Американский историк Ричард Уофф утверждал: «Среди ведущих советских командиров военного времени Рокоссовский соединял в себе выдающиеся профессиональные способности с личной скромностью и приверженностью традиционным военным ценностям. Ему случалось во время войны, среди разрушительного желания животной мести с обеих сторон, проявлять гуманность и сострадание к страданиям когда-то сильного противника и несчастного немецкого населения».
О том, как Рокоссовский действительно пытался облегчить страдания немецкого населения и предотвратить насилия над мирными жителями, мы увидим в одной из следующих глав. Пока же отметим, что гибель большинства сталинградских пленных создало у немцев впечатление особой беспощадности войск Рокоссовского. Немцы ведь не знали, что сразу после капитуляции сталинградской группировки он перестал командовать Донским фронтом.
Военачальник, сам испытавший несправедливость в 1937 году, всегда стремился по мере возможности помочь невинно пострадавшим. Н. А. Антипенко приводит в своих мемуарах одну историю, случившуюся тогда, когда Константин Константинович командовал Донским фронтом:
«Немало усилий потребовалось от тыла фронта, чтобы обеспечить всем необходимым пришедшую к нам 2-ю танковую армию под командованием генерал-лейтенанта А. Г. Родина. Подробную информацию о нуждах танкистов я получил от начальника тыла 2-й танковой армии Суркова — того самого Суркова, который весною 1942 года под Москвой был предан суду военного трибунала за бесхозяйственность.
От него я услышал прелюбопытную историю. Вышестоящие инстанции заменили ему расстрел разжалованием в рядовые и посылкой на передовую (в то время нередко практиковалась подобная мера). Сурков был направлен в одну из армий, оказавшуюся потом на Волге в составе Донского фронта. Глубоко потрясенный несправедливостью обвинения, он утратил всякий интерес к жизни и стал искать случая, чтобы умереть.
Но далее события развернулись самым удивительным образом. Перед началом наступления Донского фронта К. К. Рокоссовский прибыл на участок одной из армий, чтобы лично осмотреть позиции. Командующий фронтом и командарм, тщательно маскируясь, приблизились к высотке, откуда хорошо просматривалась местность в сторону противника. Вокруг свистели вражеские пули. Каково же было возмущение командующего, когда он заметил впереди человека, идущего во весь рост! Он приказал немедленно доставить к нему этого злостного нарушителя маскировочной дисциплины.
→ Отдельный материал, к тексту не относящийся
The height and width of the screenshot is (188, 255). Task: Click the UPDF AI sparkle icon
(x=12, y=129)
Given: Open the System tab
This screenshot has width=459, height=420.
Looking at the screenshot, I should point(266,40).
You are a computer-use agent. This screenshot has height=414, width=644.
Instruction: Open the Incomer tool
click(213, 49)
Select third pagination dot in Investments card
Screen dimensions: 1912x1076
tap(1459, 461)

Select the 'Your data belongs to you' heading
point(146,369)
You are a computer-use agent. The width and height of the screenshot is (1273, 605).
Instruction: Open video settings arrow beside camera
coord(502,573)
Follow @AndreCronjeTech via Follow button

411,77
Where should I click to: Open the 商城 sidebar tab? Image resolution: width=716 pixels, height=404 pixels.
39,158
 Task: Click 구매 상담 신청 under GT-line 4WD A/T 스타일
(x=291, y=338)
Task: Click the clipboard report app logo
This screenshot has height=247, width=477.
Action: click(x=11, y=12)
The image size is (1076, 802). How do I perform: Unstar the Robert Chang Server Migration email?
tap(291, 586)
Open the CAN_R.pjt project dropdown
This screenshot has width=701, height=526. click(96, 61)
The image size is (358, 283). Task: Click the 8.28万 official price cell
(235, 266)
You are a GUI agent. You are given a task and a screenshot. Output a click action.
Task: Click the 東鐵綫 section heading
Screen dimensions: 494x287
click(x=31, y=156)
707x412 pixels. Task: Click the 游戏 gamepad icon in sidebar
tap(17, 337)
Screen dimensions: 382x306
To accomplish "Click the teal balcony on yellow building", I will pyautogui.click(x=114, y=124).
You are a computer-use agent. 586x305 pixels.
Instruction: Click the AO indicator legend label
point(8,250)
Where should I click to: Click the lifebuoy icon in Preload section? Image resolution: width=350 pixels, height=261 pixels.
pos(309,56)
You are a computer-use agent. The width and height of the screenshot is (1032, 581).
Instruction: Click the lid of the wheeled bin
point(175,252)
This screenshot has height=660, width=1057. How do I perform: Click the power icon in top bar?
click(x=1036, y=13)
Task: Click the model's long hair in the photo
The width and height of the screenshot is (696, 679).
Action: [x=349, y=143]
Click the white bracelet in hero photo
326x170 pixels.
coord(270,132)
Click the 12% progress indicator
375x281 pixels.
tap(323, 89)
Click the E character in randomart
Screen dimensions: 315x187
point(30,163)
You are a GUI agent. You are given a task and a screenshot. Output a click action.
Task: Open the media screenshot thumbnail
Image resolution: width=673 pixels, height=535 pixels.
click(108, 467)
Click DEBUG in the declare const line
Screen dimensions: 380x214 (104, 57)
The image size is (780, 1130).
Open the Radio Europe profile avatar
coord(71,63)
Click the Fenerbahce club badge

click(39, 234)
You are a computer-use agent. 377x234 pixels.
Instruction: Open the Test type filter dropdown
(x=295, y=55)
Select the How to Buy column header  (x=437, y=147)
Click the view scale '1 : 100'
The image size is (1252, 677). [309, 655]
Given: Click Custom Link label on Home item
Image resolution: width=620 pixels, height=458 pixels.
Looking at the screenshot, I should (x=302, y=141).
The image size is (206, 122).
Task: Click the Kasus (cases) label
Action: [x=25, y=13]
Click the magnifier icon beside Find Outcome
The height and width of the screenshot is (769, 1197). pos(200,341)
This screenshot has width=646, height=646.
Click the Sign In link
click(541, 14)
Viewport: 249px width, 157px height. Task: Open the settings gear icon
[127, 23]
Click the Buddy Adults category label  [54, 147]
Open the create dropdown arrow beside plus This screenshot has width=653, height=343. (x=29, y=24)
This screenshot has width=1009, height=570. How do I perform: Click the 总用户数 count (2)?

Ползком и короткими перебежками посыльный приблизился к солдату и передал ему приказание.
Тот явился и доложил:
— Товарищ командующий! По вашему приказанию рядовой Сурков явился.
Рокоссовский, не успев остыть от гнева, резко спросил:
— Какой Сурков?
— Тот самый Сурков, который вместе с вами служил на Дальнем Востоке в кавалерии в мирное время.
Трудно было в нем узнать старого знакомого: весь в грязи, небритый, в рваной шинели.
И удивление, и доброта появились на лице командующего. Уже лежа рядом с ним в кустах, Сурков рассказал ему обо всем, что с ним произошло, и получил распоряжение явиться в штаб фронта.
Через несколько дней Суркову было объявлено, что решением Верховного главнокомандующего он восстановлен в звании генерал-майора. Вскоре он был назначен начальником тыла 2-й танковой армии, с которой и прибыл на Центральный фронт».
Заместитель командующего Донским фронтом генерал К. П. Трубников так описал обстоятельства пленения Паулюса еще в 1943 году, по горячим следам:
«Кольцо окружения сжималось все больше. Связисты запеленговали местонахождение штаба Паулюса. Но не было уверенности, что там находится именно он сам. Мы располагали данными, что Паулюс вылетел в Германию. И вдруг — сообщение: Паулюс объявил о сдаче. Первым получил об этом сведения Шумилов. Его подразделения захватили штаб командующего немецкой армией, но Паулюс заявил, что официально капитулирует только перед начальником, равным или почти равным ему по званию.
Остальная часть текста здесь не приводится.